‘If Bitcoin Is Digital Gold, Then Ethereum Is Digital Silver’: Deutsche Bank


As bitcoin continues to show remarkable resilience in the wake of a renewed clampdown in China, Deutsche Bank has updated its research material on the cryptocurrency sector by drawing parallels not only between bitcoin and gold, but also between Ethereum and silver.

Marion Laboure, senior economist and market strategist at Deutsche Bank, made the comparisons on a new research page outlining her perspective on the world’s two most valuable digital currencies.

“History shows that humans had always a strong willingness to store their money in an asset which is different from the day-to-day working arrangements of governments and authorities,” she said in filmed remarks about the concept of safe-haven assets, which have a limited supply on the planet and therefore cannot have their value manipulated by central banks.

“Until recently, gold has been this primary asset. So I could envision bitcoin to be a kind of digital gold where people can store their value as well.”

This is not the first time that a major investment bank has drawn an analogy between the world’s leading cryptocurrency and the world’s most valuable precious metal. In January, J.P. Morgan strategists opined that “bitcoin’s competition with gold has already started” and that millennials are likely to trigger a “crowding out of gold” owing to their preference for digital assets.

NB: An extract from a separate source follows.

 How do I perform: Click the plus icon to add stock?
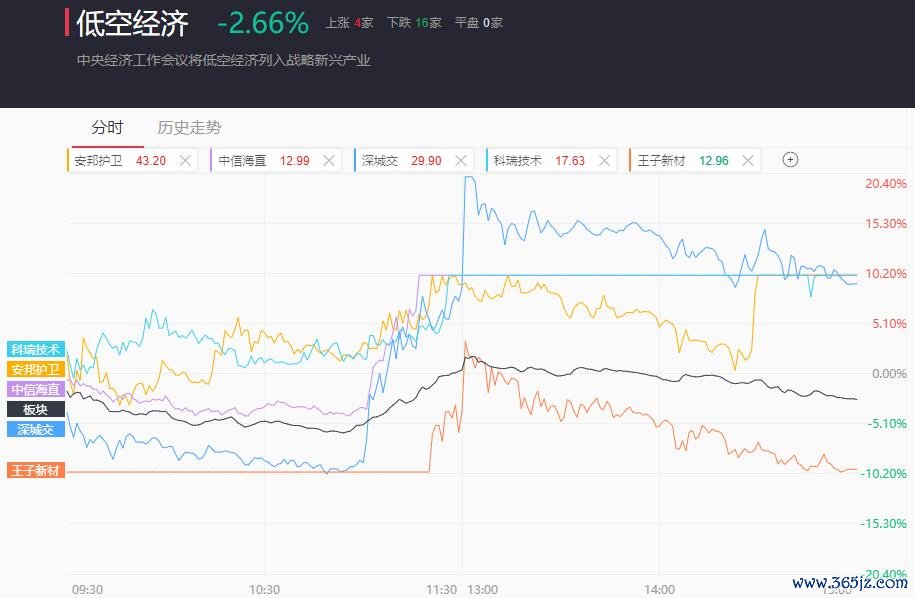pyautogui.click(x=790, y=160)
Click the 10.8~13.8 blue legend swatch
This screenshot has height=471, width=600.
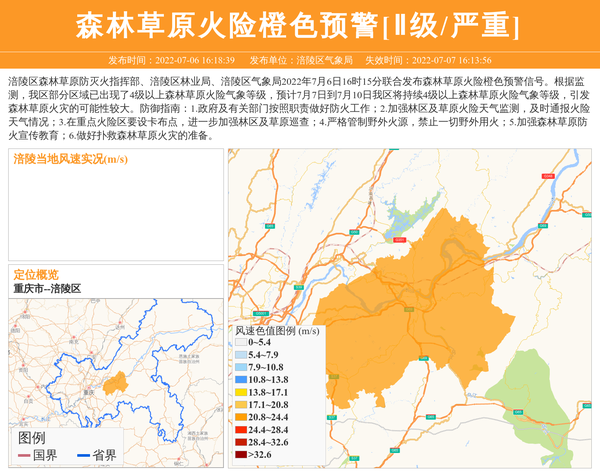[x=240, y=380]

However, financial institutions have largely avoided making the same comparison between Ethereum and silver.

The world’s second largest cryptocurrency has a market cap roughly half the size of bitcoin’s, but is favored by some owing to its adoption of smart contracts – automated scripts of code that improve the functionality of a blockchain.

Broaching that subject, Laboure added in written remarks: “Bitcoin is clearly the pioneer, and the most traded crypto. Its market cap is ways bigger than the market cap of the number two Ethereum, which offers many applications and use cases, such as decentralized finance (DeFi) and non-fungible token (NFT). If bitcoin is sometimes called ‘digital gold’, Ethereum would then be the ‘digital silver’!”

It’s unclear whether Laboure’s commentary on Ethereum is a personal viewpoint or a reflection of deeper policy assessment at Deutsche Bank.

Numerous other cryptocurrencies have, in the past, laid claim to the title of “digital silver”.

Charlie Lee, the founder of Litecoin – one of the earliest cryptocurrencies spawned from bitcoin’s seminal codebase – said in 2011 that he “wanted to create something that is kind of silver to bitcoin’s gold”. Ultimately, however, Litecoin failed to keep pace with broader innovation in the sector and now ranks just 17th in CoinMarketCap’s list of the most valuable cryptocurrencies.

Unlike bitcoin – which stands alone as the oldest and largest cryptocurrency, and the only one to have won mainstream institutional support – Ethereum faces stiff competition from a number of rival protocols that claim to offer the same advanced functionality.

Fellow top-ten coins Cardano, Binance Coin, Solano and Polkadot all deploy smart contracts on their native chains or correlated para-chains.

If one of these cryptocurrencies matures into the dominant platform for DeFi and NFTs, then there could be merit to giving it the label of “digital silver”. Demand for silver is driven not just by its reputation as a precious metal with limited supply and aesthetic appeal, but also its practical use in a number of industries – ranging from semiconductors to photography to dentistry.

However, Laboure is jumping the gun when she suggests that Ethereum has seen off competition for the title.

And even if it does become widely recognized as “digital silver”, there’s a sting in the tail for investors. For all its use cases, the market cap of silver is about one-ninth the size of the market cap of gold.